INSTRUCTIONS FOR THE TASK: Format the entries between the line holding "Where should I" and the line holding "pyautogui.click(x=5, y=24)", inclusive, as a two-column CSV with the headers text and answer. Each entry gets one row, each value sits in a single quoted field, and any line breaks inside a value become spaces.

[Entries for locating words and elements]
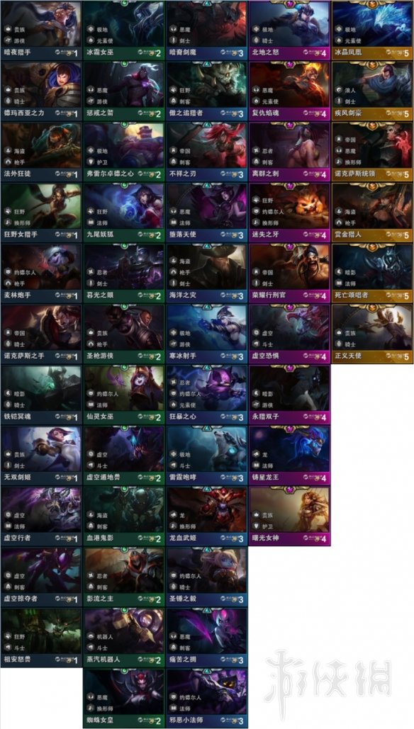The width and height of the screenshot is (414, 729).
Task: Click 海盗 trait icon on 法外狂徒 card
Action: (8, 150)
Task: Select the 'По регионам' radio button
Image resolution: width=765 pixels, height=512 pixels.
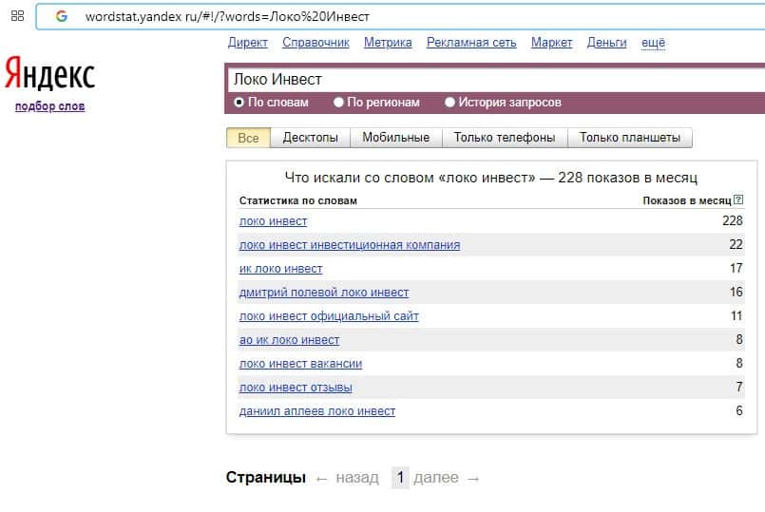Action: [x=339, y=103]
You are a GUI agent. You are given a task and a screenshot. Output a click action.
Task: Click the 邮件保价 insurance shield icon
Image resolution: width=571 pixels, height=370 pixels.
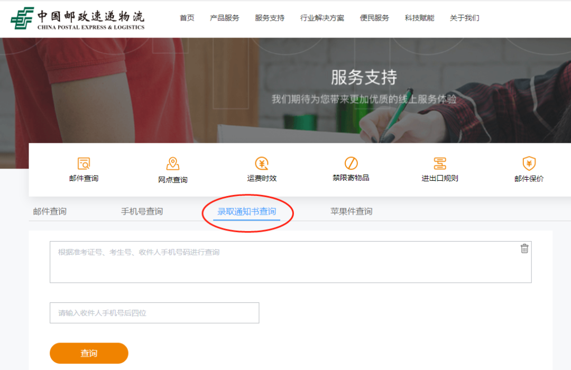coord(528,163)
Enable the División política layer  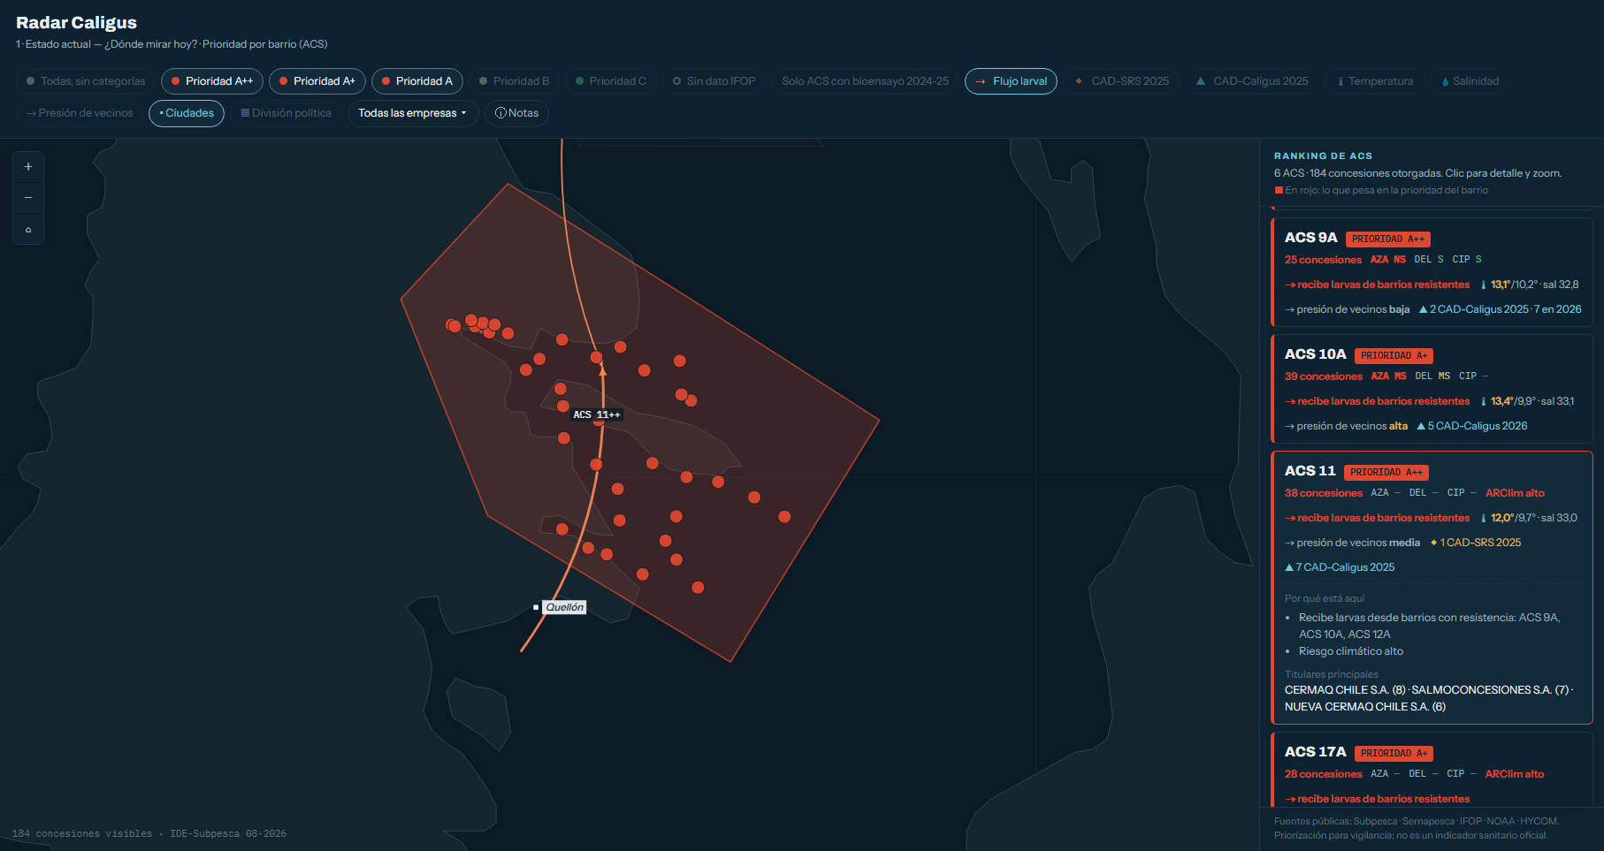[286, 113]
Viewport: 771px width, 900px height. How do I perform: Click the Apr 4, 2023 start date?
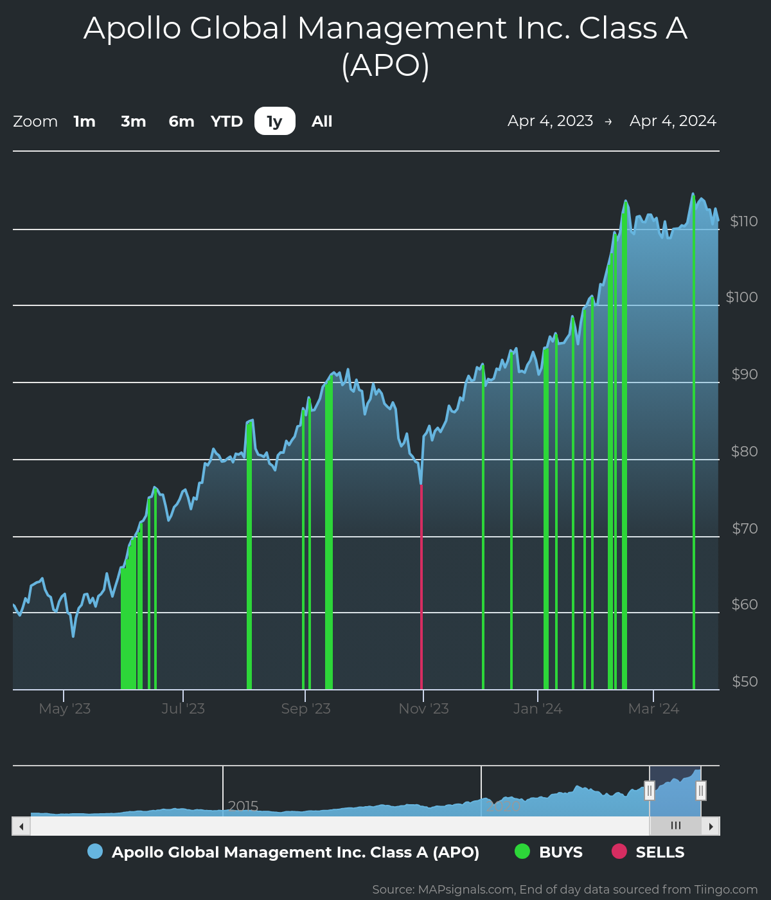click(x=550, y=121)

==

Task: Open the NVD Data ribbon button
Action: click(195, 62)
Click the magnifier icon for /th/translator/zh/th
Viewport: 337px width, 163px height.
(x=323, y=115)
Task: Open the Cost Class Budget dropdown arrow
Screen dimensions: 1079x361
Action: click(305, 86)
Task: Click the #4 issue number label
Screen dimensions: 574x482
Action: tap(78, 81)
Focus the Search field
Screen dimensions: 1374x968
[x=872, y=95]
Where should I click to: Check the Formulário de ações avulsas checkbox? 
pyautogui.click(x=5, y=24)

RESPONSE TO THE TASK:
text,answer
"Where should I click to: Check the Formulário de ações avulsas checkbox?","pyautogui.click(x=5, y=24)"